TASK GOAL: Show each line of the items below that contains the string "icon", copying every such line in full.

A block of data

···

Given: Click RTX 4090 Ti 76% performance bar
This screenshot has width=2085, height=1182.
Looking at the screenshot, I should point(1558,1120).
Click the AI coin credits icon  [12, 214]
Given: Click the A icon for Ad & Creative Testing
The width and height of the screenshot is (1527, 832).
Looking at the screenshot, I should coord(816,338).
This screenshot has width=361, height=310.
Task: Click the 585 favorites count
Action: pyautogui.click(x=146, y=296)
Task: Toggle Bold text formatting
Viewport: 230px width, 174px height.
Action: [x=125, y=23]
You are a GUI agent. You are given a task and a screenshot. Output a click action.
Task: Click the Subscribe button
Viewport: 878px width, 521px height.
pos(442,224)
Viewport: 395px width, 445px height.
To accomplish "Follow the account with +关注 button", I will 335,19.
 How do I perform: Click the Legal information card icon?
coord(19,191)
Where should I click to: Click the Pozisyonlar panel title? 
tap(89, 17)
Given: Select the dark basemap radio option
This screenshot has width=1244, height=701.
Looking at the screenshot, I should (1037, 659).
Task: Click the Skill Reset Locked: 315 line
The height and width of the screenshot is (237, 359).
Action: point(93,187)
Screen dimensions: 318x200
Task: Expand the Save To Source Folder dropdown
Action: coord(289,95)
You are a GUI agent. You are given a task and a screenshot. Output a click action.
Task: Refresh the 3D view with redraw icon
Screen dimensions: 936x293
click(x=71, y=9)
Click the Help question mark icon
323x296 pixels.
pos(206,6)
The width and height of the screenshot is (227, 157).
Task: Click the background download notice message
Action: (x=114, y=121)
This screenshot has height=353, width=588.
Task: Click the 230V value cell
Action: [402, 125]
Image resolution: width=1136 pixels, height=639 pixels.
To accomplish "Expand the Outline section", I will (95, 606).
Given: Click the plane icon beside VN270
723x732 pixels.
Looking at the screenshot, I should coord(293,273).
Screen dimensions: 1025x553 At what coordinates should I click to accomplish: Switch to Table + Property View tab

···

OUTPUT BELOW:
Click the AI coin credits icon  [12, 214]
Given: Click the A icon for Ad & Creative Testing
 How do I perform: Click the Legal information card icon?
Task: Refresh the 3D view with redraw icon
Click the Help question mark icon
Given: Click the plane icon beside VN270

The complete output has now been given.